═════ Data for this task ═════
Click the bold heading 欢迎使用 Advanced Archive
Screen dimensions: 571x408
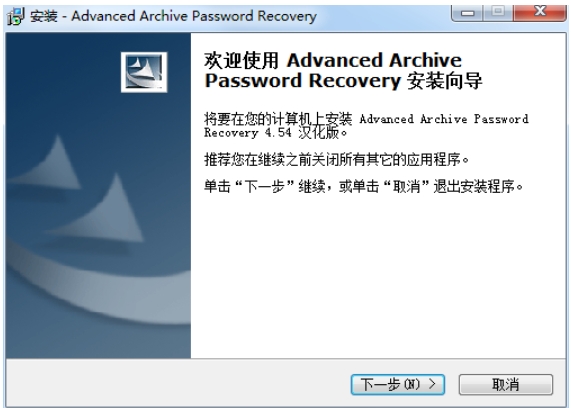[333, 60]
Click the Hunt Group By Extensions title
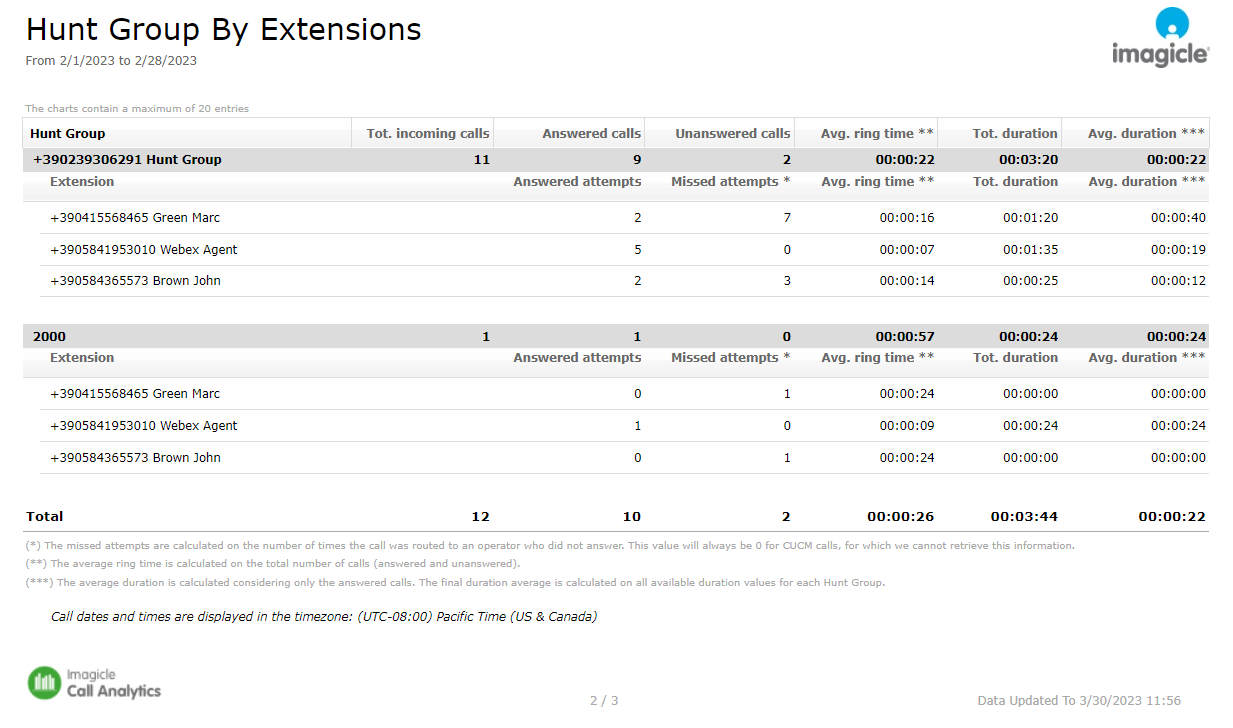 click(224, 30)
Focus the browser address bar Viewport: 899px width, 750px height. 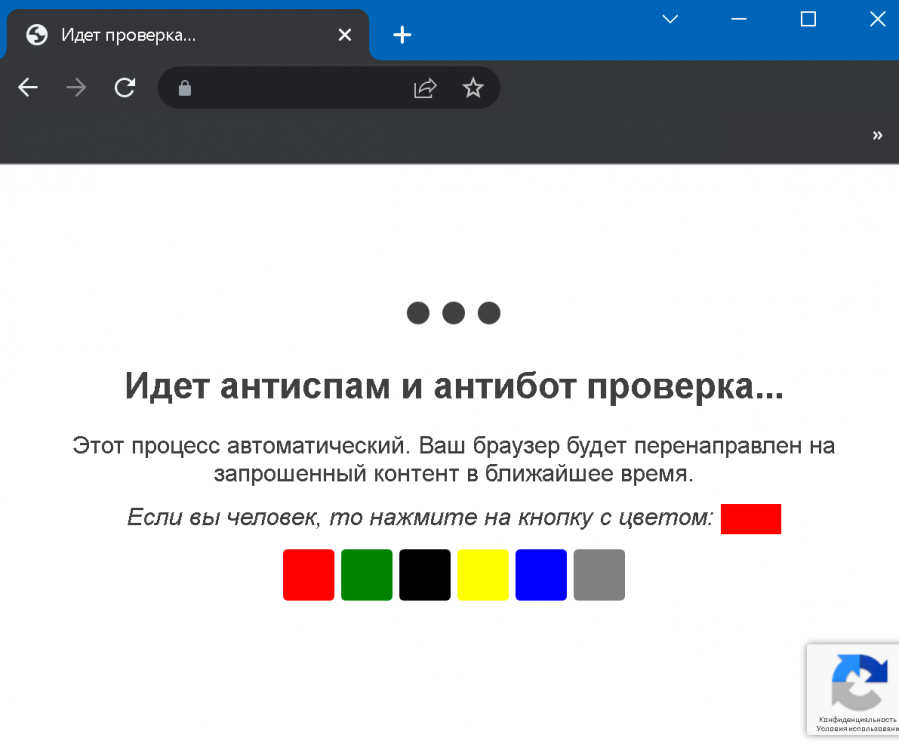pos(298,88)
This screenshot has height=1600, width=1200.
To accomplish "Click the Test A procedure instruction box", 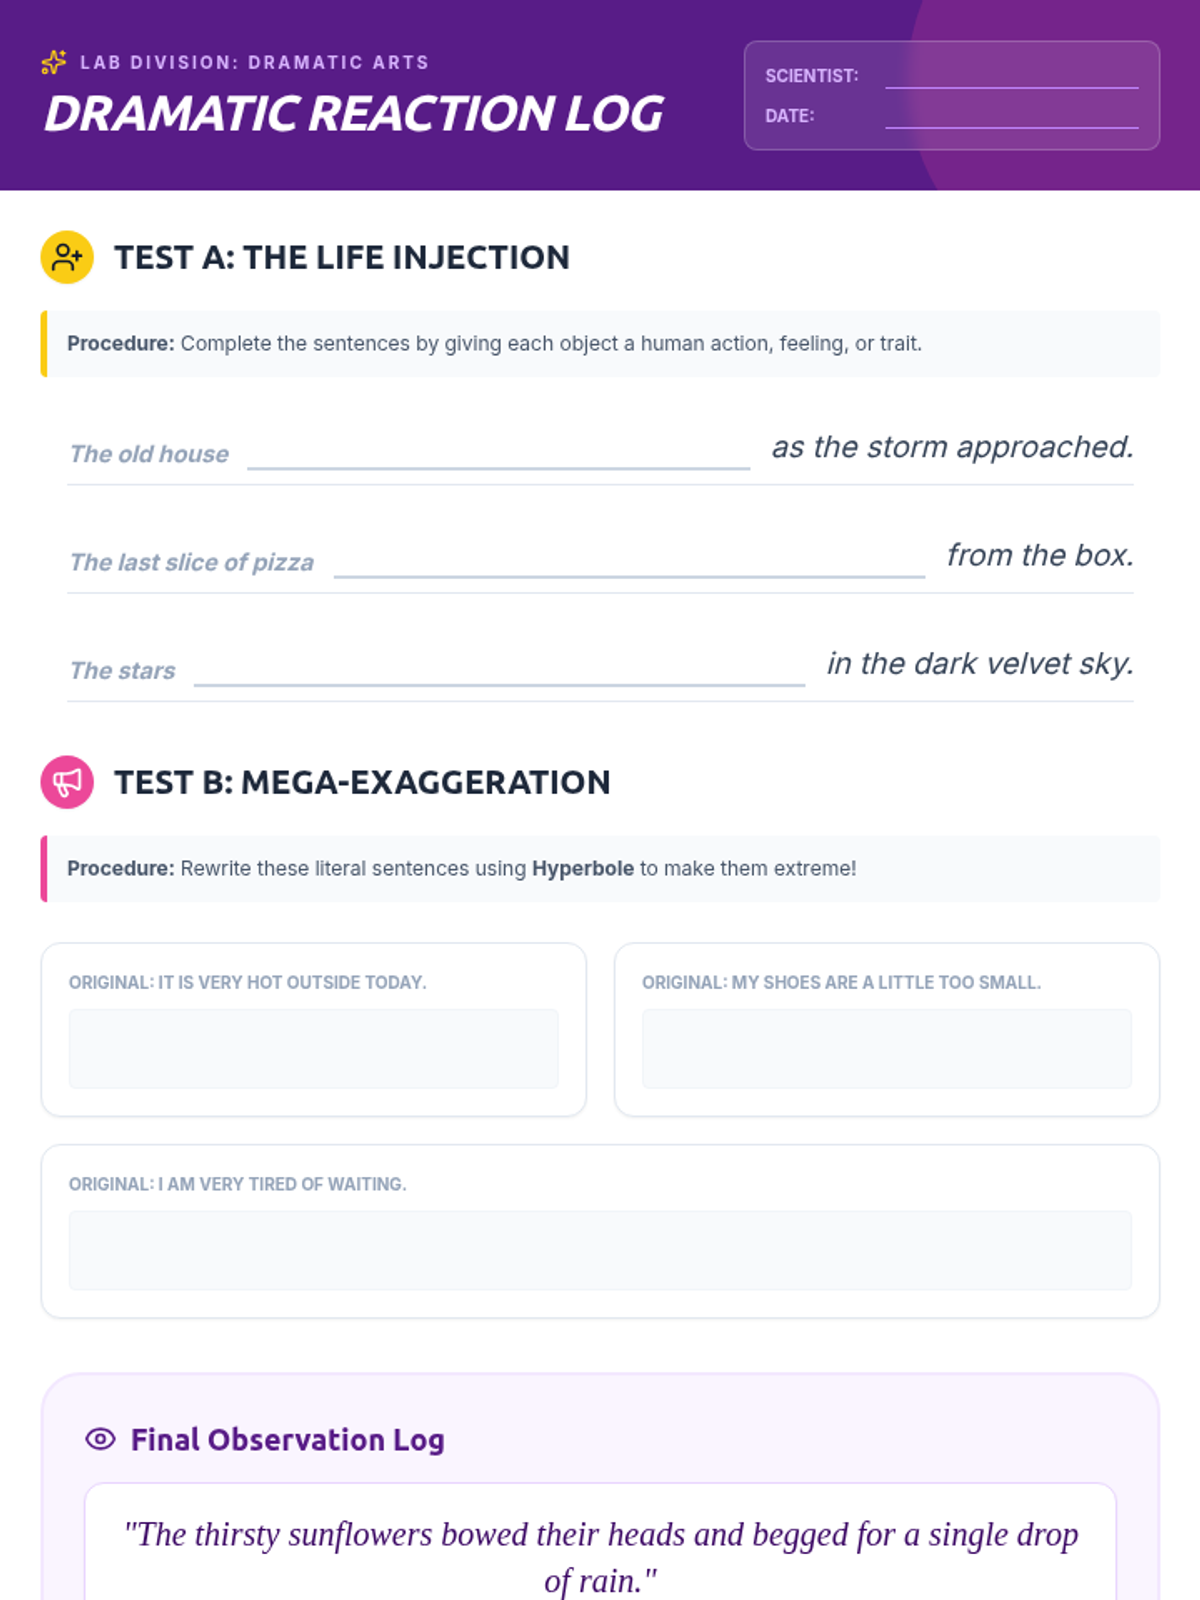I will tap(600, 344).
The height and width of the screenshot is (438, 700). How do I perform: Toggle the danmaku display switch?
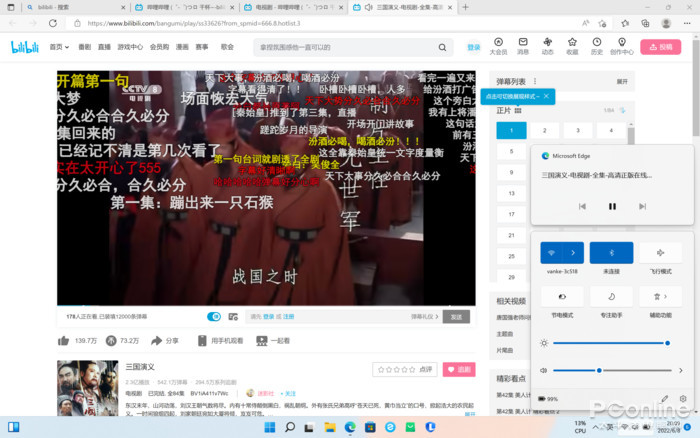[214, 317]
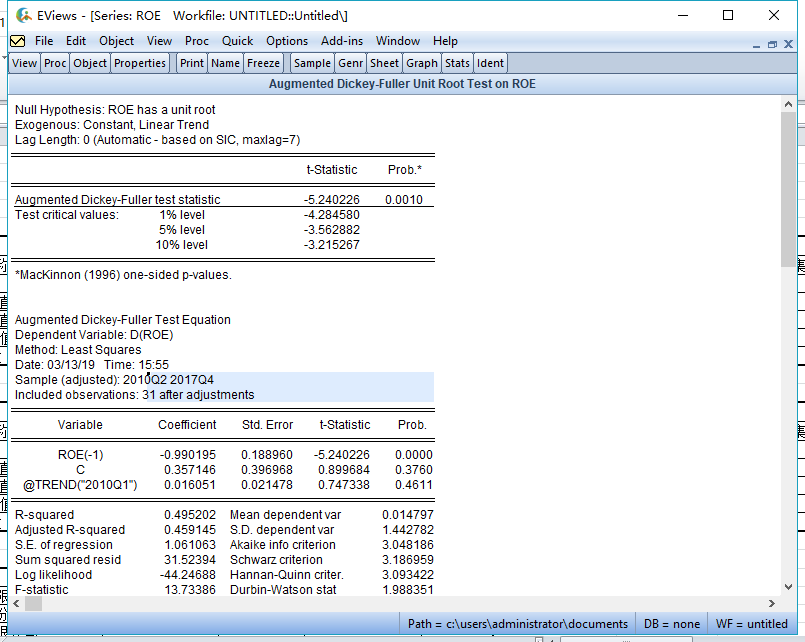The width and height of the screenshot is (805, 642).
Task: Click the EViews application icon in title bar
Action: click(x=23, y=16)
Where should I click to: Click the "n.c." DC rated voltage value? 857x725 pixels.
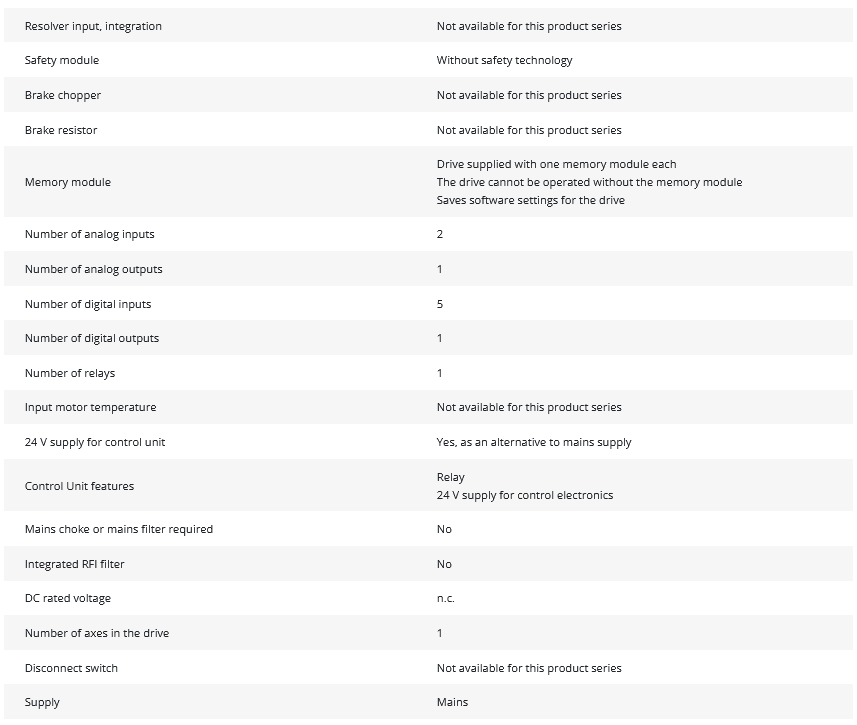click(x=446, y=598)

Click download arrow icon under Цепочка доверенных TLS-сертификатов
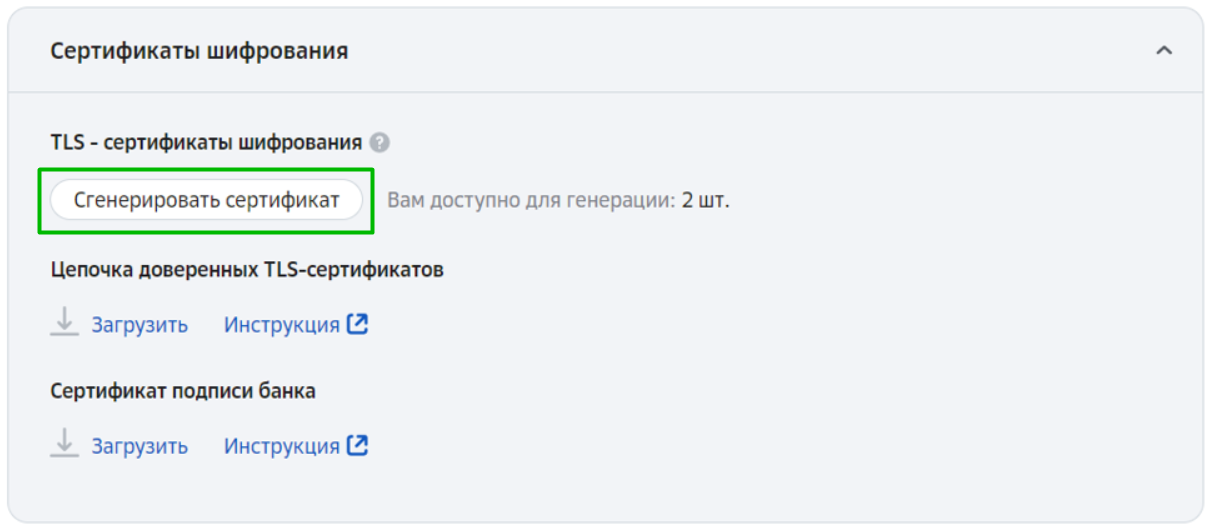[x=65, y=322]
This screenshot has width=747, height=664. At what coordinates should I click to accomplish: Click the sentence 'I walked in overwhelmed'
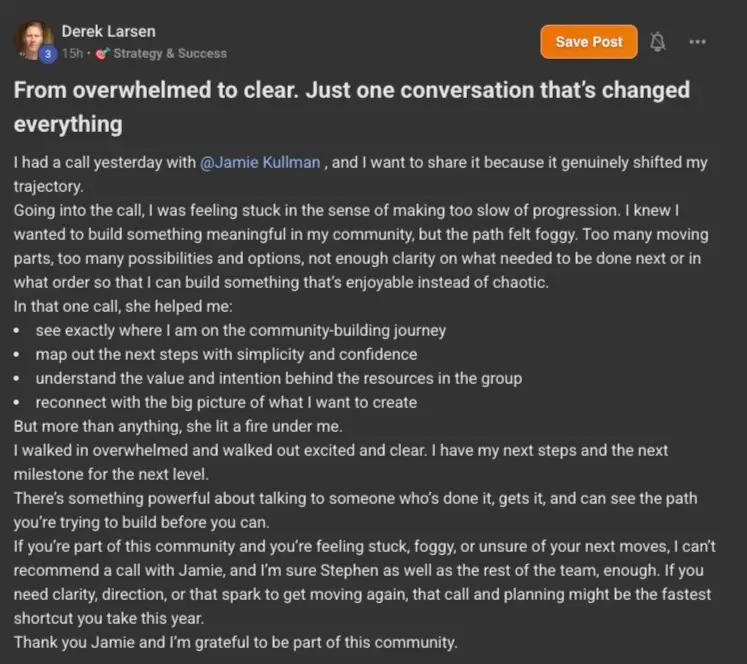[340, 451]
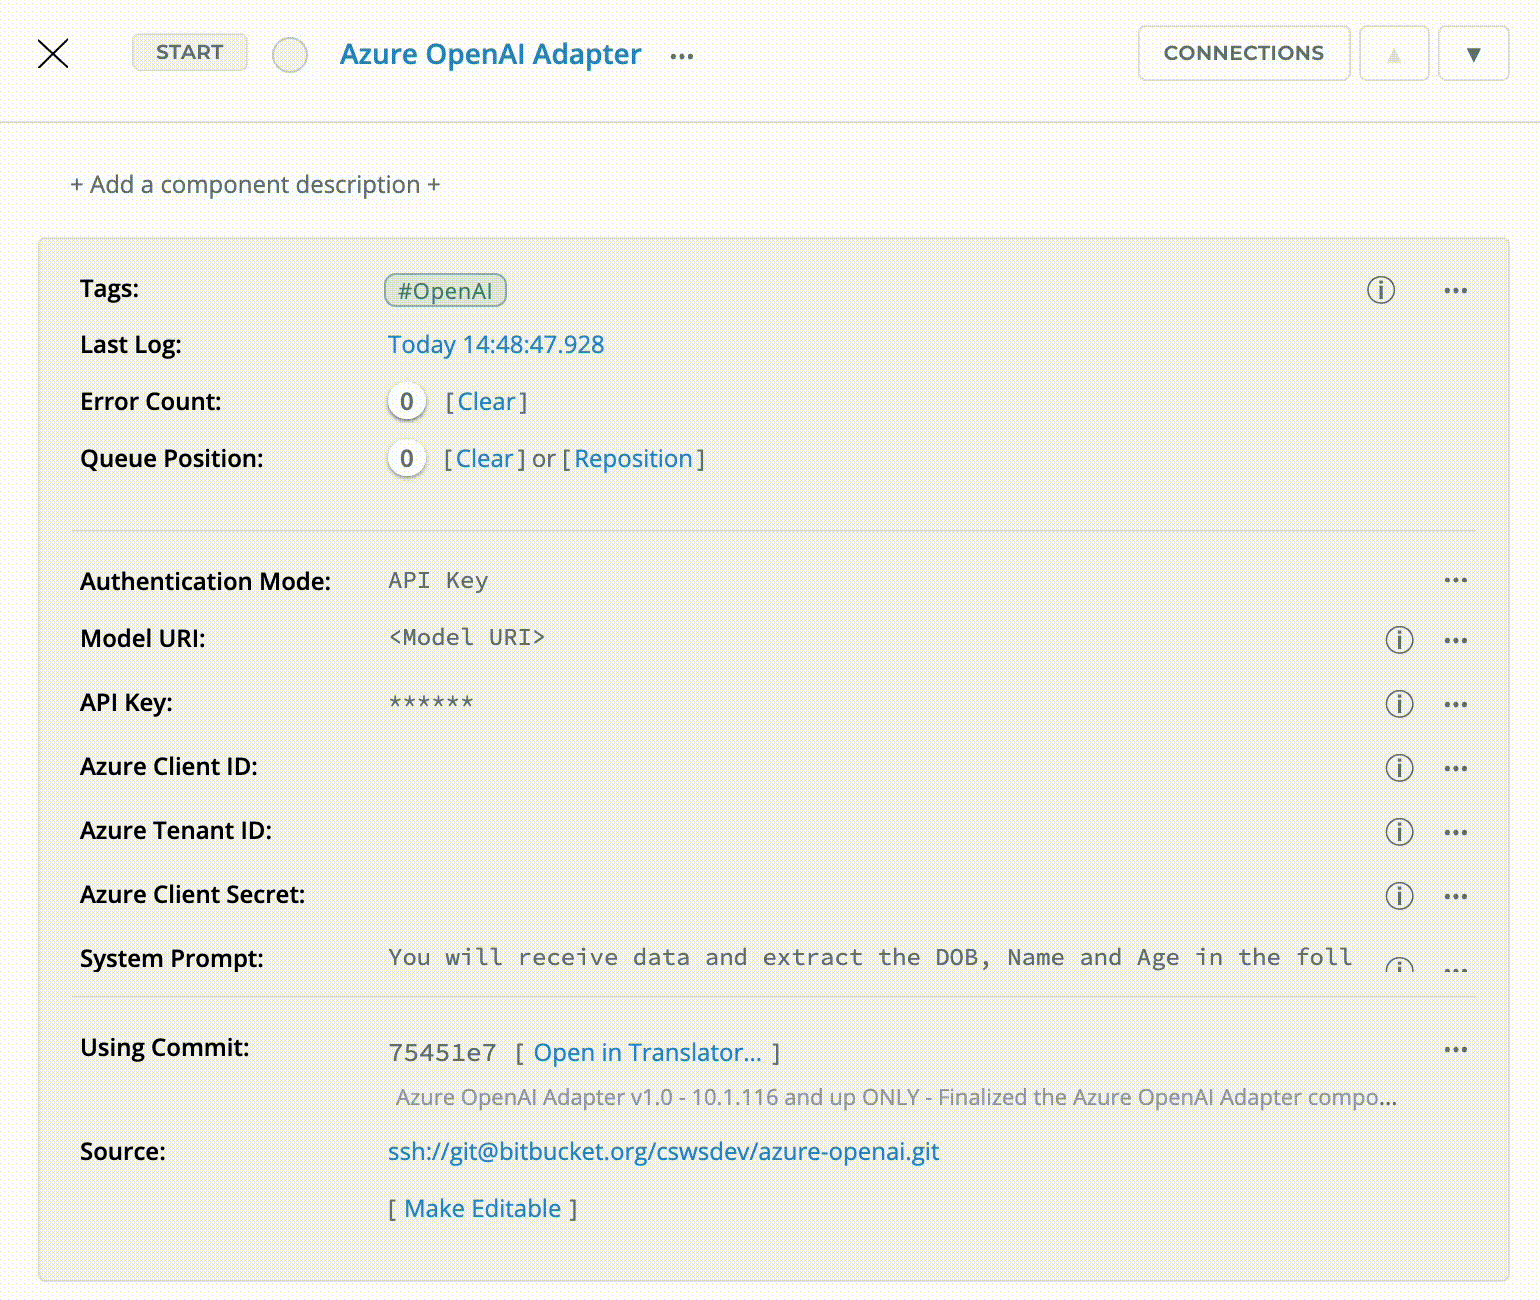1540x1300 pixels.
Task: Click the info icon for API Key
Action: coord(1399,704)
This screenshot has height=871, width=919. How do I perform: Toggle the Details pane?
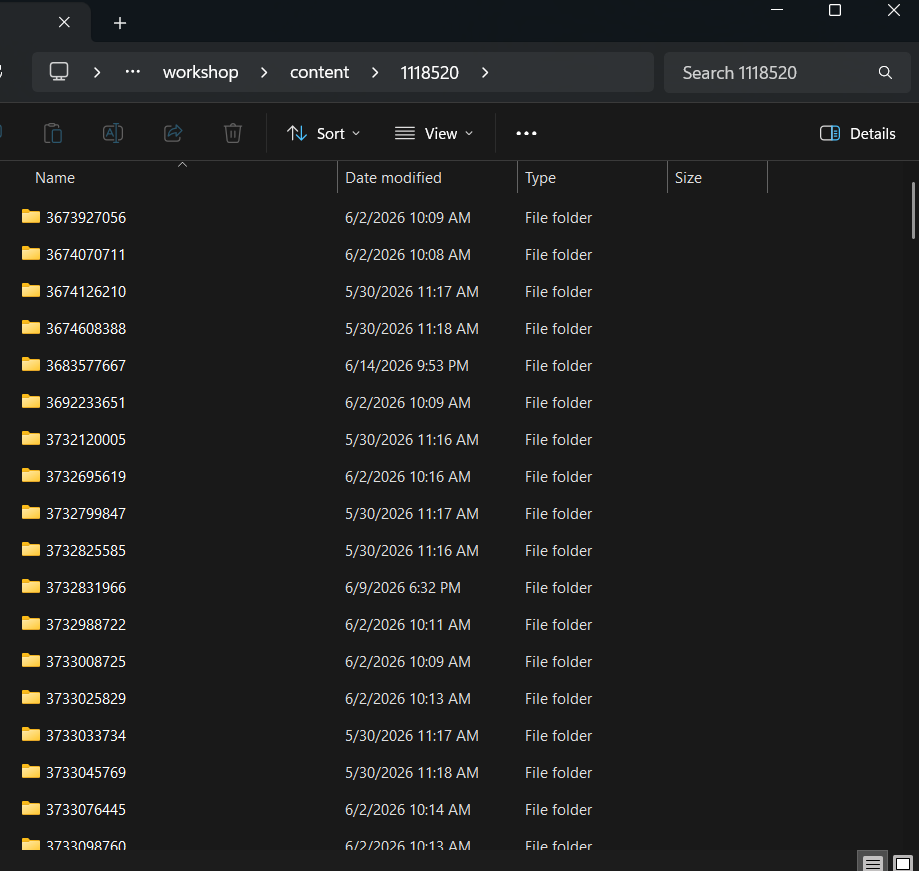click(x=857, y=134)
═════
Exclude every picture, then return precisely the lines that run from the line containing "Click download arrow" through the end of the entries above.

Click download arrow icon under Цепочка доверенных TLS-сертификатов
[x=65, y=322]
This screenshot has width=747, height=664. At what coordinates should I click to accomplish: Click the sentence 'I walked in overwhelmed'
[340, 451]
1540x1300 pixels.
Task: Click the info icon for API Key
Action: coord(1399,704)
This screenshot has height=871, width=919. How do I perform: Toggle the Details pane?
click(x=857, y=134)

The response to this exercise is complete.